From its position in the switching trenches, Juniper Networks has planned not one, but two ways to flatten legacy three-tier data center networks.
Juniper calls its approach the 3-2-1 data centre network architecture, promoting the idea that enterprises can cut one tier out of their data centre networks today and, ultimately, another.
The result will be the flattest of all flat networks – a single layer operating as one giant switch.
Juniper shared that ultimate vision, called Project Stratus, almost two years ago, but products aren't expected till 2011.
A two-tier fabric
In the meantime, enterprise network planners who see value in a flatter architecture can take advantage of a two-tier fabric using Juniper's Virtual Chassis technology.
Applied at the access layer, Virtual Chassis technology allows up to 10 EX 4200 top-of-rack switches to operate and be managed as a single logical switch comprising hundreds – 480 in the case of the EX 4200 – of Gigabit Ethernet ports.
Juniper also will have Virtual Chassis technology available on the EX 4500, a 48-port 10G Ethernet switch that will be available later this year or early next, says Calvin Chai, a director of enterprise marketing at Juniper.
Enterprises can mix and match EX 4200 and 4500s, which also will support Converged Enhanced Ethernet and Fibre Channel over Ethernet (FCoE) for storage convergence, in the same Virtual Chassis fabric.
"You still have your physical devices, but instead of using the traditional chassis-based model with a single chassis sitting in a rack and slotting in modules for ports, you can have these one-rack unit servers distributed throughout the data center. You can extend the Virtual Chassis fabric across floors, buildings or in the same rack using fiber connections," says Chai, noting a distance limitation of 50 kilometers.
"And, you don't have to have 10 different uplinks from each of those switches. You just need one uplink because it behaves as one logical switch, so you're saving on port density and can collapse the core and aggregation layers – you simplify the network as you scale it up," he adds.

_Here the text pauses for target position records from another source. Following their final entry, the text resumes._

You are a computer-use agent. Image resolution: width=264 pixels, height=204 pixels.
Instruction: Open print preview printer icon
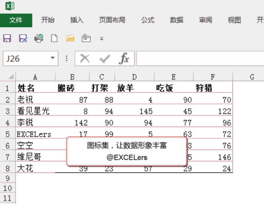(x=39, y=38)
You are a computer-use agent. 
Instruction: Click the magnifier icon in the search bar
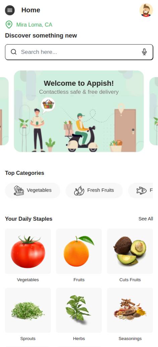point(14,52)
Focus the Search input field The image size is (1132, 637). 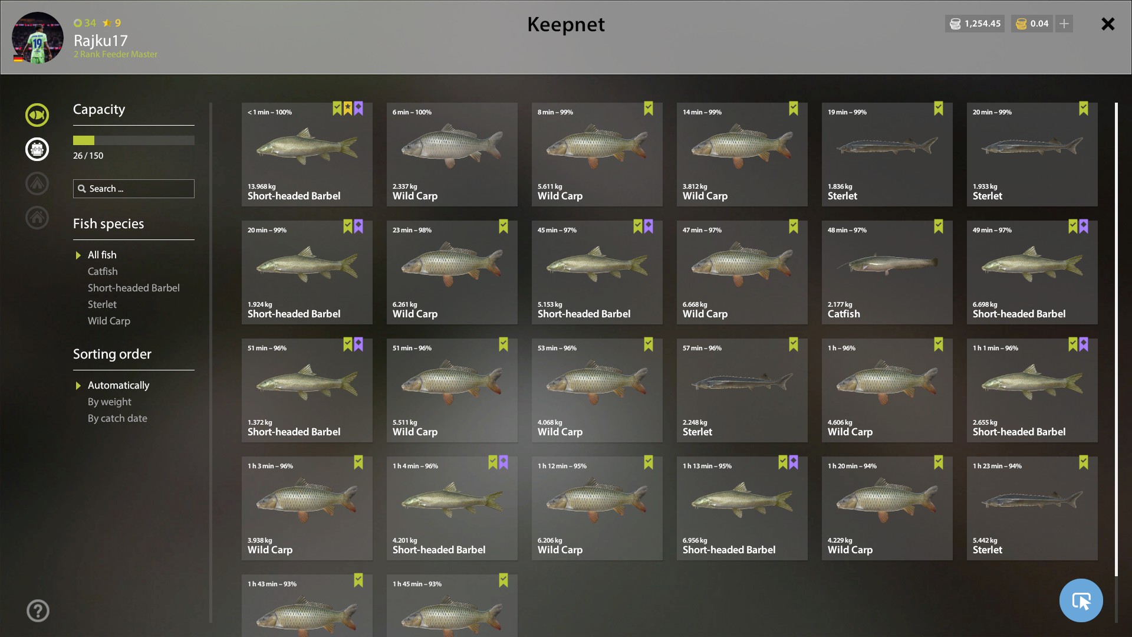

"Juniper does have this nice, interesting twist with how it's pulling off this two-tier architecture by making it look like one machine," says Robin Layland, head of Layland Consulting, which specializes in network architecture and strategy for enterprise customers.
A single network hop
Further reducing complexity and bolstering performance would come with even more streamlining of the data center network architecture, Chai says. Juniper hasn't disclosed Stratus project details, but the goal is to collapse to a single layer that will provide connectivity from any point to any other point in a data centre with one processing hop, he says.
And don't be fooled by the "3-2-1" name, Chai says. Enterprises do not need to flatten the network progressively. An enterprise running a large three-tier data center network could go straight from there into a Stratus fabric, he says.
"I don't dare use the word 'FDDI,' but it does sound like Juniper is planning to interconnect all these machines together and, in effect, form a super bus loop over the data center. Data would travel around the bus until the right machine pulls it off," says Layland, referring to an obsolete token-based networking technology. "We definitely don't want to say 'FDDI,' but you can ask all the same sorts of questions and bring up the same issues using new terms if we're essentially talking about a ring architecture."
"One tier, two tier – are we talking 10-minute abs or seven-minute abs? It's really all up to the flexibility of the customer," says John Turner, director of networks and systems at Brandeis University, in Waltham, Mass., which is currently evaluating how best to handle a data center network refresh coming in 2011.
Juniper has made Brandeis' short list of choices, as has Cisco. But Turner says he's made no final decision on how best to flatten the network in support of increased virtualization. Storage convergence is on his mind, too, but not a burning issue at this point.